LLM이 언제 조종 가능해지나요?

초록

활성 조정(activation steering)은 추론 시점에서 언어 모델의 행동을 제어하는 가벼운 접근법을 제공하지만, 성공 여부는 프롬프트, 개념, 모델 및 조정 구성에 크게 의존한다. 성공적인 조정의 영역과 경계를 찾기 위해서는 일반적으로 비용이 많이 드는 그리드 탐색과 전체 자동회귀 롤아웃(autoregressive rollout)에 대한 사후 평가가 필요하다. 본 연구에서는 생성 과정 초기, 예를 들어 처음 몇 개의 토큰을 생성한 후에 모델의 내부 상태로부터 조정 가능성(steerability)을 예측할 수 있는지, 그리고 이러한 예측기를 활용하여 조정 성공률을 향상시키는 방법을 조사한다. 이를 위해 먼저 ASTEER를 소개한다. ASTEER는 150개의 개념에 걸쳐 각각 성공/실패로 레이블링된 140만 개의 조정된 생성문을 포함하는 테스트베드이다. 이 테스트베드를 활용하여, 조정 전후의 은닉 상태를 계층 및 초기 디코딩 단계별로 비교하는 특징을 추출함으로써 모델의 초기 디코딩 동역학을 분석한다. 이러한 특징은 조정 효과가 계층과 토큰 위치를 따라 어떻게 전파되는지 이해하는 데 도움을 주며, 이는 조정 가능성 예측의 핵심 정보를 제공한다. 그런 다음 이러한 특징에 대해 그래디언트 부스팅 결정 트리(GBDT) 분류기를 훈련하여 전체 롤아웃 없이 개입이 과소 조정, 성공, 또는 과대 조정 중 어떤 결과를 초래할지 예측한다. 해당 예측기는 보지 못한 개념에 대해 약 0.7의 매크로 F1 점수를 달성하며, 초기 은닉 상태가 최종 조정 효과에 대한 상당한 구조화된 정보를 인코딩함을 입증한다. 또한 이 조정 가능성 예측기를 조정 강도 탐색의 지침으로 활용하여, 적은 디코딩 비용으로 거의 최적에 가까운 성능을 달성한다.

English

Activation steering offers a lightweight approach to control language models' behavior at inference time, but whether it succeeds or fails heavily depends on the prompt, concept, model, and steering configuration.

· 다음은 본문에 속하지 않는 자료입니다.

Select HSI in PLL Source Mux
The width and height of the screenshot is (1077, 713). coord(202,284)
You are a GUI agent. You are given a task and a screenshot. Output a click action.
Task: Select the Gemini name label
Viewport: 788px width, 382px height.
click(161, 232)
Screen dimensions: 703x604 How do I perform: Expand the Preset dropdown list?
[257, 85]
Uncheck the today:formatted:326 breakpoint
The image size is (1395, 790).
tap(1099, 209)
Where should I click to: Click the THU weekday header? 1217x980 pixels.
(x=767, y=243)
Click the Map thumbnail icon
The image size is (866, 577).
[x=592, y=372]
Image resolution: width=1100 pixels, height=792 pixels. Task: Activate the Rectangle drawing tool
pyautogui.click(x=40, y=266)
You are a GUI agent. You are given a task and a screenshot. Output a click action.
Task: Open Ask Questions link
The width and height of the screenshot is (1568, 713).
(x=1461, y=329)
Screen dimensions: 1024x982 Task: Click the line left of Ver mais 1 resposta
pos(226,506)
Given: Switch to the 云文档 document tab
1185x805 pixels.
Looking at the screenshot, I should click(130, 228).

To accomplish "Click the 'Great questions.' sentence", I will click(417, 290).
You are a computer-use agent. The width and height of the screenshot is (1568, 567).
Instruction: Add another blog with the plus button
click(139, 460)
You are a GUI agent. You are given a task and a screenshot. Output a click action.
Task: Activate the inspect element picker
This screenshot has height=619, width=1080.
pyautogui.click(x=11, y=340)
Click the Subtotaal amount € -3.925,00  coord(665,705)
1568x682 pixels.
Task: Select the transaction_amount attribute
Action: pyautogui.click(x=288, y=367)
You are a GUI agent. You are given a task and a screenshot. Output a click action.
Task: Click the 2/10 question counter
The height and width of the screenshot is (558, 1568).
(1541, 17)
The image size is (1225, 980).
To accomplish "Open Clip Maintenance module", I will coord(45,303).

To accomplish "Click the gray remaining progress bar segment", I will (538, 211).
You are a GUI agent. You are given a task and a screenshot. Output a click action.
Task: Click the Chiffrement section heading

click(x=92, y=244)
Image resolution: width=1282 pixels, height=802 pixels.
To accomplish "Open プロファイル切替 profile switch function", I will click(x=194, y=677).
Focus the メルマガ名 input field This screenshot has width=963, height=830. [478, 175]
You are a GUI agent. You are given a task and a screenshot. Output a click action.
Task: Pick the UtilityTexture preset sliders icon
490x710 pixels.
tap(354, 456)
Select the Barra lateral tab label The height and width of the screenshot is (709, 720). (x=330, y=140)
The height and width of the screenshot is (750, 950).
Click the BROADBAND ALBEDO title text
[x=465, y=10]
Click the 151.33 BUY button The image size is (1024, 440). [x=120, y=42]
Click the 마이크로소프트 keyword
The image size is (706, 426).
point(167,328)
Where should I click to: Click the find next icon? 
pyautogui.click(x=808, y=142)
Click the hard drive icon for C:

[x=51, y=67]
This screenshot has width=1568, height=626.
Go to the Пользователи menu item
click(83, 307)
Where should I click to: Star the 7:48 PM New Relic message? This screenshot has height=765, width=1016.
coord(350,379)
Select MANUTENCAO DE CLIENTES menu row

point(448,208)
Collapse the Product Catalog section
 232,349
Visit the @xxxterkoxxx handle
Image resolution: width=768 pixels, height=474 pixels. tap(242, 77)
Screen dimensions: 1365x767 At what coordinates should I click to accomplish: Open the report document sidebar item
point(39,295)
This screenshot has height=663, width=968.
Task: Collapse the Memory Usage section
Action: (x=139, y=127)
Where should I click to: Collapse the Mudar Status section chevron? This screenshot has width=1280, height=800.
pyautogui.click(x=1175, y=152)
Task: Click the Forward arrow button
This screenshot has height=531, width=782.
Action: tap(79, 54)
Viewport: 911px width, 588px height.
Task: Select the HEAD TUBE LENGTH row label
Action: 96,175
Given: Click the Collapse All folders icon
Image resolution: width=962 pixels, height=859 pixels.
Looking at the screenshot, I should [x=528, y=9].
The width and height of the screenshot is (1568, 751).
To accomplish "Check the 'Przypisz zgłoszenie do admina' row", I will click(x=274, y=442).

Finding the regime and boundaries of successful steering typically requires expensive grid searches and post-hoc evaluation of full autoregressive rollouts. In this work, we investigate whether steerability can be predicted from the model's internal states at the beginning of the generation process, e.g., after generating the first few tokens, and how to leverage such a predictor to improve steering success rate. To this end, we first introduce ASTEER, a testbed including 1.4M steered generations, spanning 150 concepts with each steering success/failure labeled. Leveraging this testbed, we analyze the model's early decoding dynamics by extracting features that compare hidden states before and after steering across layers and initial decoding steps. These features help us understand how steering's effects propagate along layers and token positions, which provide key information for steerability prediction. We then train a Gradient Boosting Decision Trees (GBDT) classifier on these features to predict whether an intervention will under-steer, succeed, or over-steer without requiring full rollout. Our predictor achieves around 0.7 macro-F1 score on unseen concepts, demonstrating that early hidden states encode substantial, structured information about eventual steering efficacy. We further leverage this steerability predictor as guidance for steering strength searching, achieving near-optimal performance with a small fraction of decoding cost.